Enquanto a Embraer e a Saab mostravam o primeiro F-39 Gripen feito no Brasil, a Coreia do Sul também seguia com seu programa de aviação de combate. O país apresentou o primeiro caça KF-21 Boramae de produção em série, que deve começar a operar ainda este ano.
A cerimônia de lançamento ocorreu na fábrica da Korea Aerospace Industries (KAI), na cidade de Sacheon. O presidente Lee Jae Myung e outras autoridades estavam presentes. Em seu discurso, o presidente disse que o momento é simbólico, marcando a capacidade do país de proteger sua soberania no ar com meios próprios. O avião mostrado é um modelo de dois assentos, com a matrícula 26-001.

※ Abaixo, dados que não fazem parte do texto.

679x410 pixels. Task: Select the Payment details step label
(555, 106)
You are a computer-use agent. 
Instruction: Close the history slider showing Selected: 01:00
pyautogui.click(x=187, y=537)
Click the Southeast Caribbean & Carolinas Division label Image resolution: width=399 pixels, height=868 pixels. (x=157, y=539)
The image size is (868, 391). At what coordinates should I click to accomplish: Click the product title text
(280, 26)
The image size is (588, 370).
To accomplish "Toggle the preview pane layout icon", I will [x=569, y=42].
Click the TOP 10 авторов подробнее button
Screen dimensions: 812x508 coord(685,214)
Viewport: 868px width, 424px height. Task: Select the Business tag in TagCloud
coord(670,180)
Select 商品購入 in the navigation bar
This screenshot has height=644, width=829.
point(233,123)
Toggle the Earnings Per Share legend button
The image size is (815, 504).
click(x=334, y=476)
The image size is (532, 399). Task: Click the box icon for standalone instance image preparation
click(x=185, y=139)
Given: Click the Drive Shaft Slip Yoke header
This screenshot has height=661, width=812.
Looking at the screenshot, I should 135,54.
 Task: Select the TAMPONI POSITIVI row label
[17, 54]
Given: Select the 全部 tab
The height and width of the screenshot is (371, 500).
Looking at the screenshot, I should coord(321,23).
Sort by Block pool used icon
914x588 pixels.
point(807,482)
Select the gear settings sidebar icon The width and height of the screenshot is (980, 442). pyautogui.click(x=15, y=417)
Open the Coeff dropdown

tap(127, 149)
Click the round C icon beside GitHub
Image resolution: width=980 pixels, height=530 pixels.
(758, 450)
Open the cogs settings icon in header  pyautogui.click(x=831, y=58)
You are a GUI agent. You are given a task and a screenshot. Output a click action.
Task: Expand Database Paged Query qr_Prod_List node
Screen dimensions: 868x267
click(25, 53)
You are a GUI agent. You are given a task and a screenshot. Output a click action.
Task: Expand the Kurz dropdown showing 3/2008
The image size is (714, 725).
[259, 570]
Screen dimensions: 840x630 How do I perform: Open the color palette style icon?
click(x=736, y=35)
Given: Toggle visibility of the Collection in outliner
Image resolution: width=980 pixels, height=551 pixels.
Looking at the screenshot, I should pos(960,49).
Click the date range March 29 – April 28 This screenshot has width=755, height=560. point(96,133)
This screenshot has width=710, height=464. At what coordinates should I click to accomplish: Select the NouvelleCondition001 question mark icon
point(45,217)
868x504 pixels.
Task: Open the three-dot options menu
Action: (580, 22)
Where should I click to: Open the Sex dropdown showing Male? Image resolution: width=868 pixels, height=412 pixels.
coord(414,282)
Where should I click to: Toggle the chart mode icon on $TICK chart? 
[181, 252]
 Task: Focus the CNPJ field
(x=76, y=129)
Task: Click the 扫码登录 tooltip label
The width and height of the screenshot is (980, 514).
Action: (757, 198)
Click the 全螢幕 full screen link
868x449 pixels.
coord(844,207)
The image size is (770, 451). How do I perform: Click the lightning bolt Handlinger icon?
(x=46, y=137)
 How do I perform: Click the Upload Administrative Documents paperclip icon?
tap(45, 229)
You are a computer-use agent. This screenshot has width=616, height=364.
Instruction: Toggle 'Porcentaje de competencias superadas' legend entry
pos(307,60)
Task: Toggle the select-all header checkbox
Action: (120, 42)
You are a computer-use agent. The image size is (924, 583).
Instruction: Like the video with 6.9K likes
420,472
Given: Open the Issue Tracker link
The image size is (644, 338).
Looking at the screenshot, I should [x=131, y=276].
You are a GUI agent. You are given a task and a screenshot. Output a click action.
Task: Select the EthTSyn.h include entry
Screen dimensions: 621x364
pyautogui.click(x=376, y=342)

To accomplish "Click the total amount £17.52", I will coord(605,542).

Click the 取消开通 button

Este marco acontece pouco mais de três anos depois do primeiro voo do KF-21, em julho de 2022, quando ainda era um protótipo. O programa, que custa cerca de US$ 12 bilhões, começou em 2016. Seu objetivo é substituir os antigos caças F-4 Phantom II e F-5 Tiger II da força aérea sul-coreana. O novo avião vai se juntar à frota atual do país, que tem modelos como o F-15K Slam Eagle, o KF-16, o FA-50 Golden Eagle e o F-35 Lightning II.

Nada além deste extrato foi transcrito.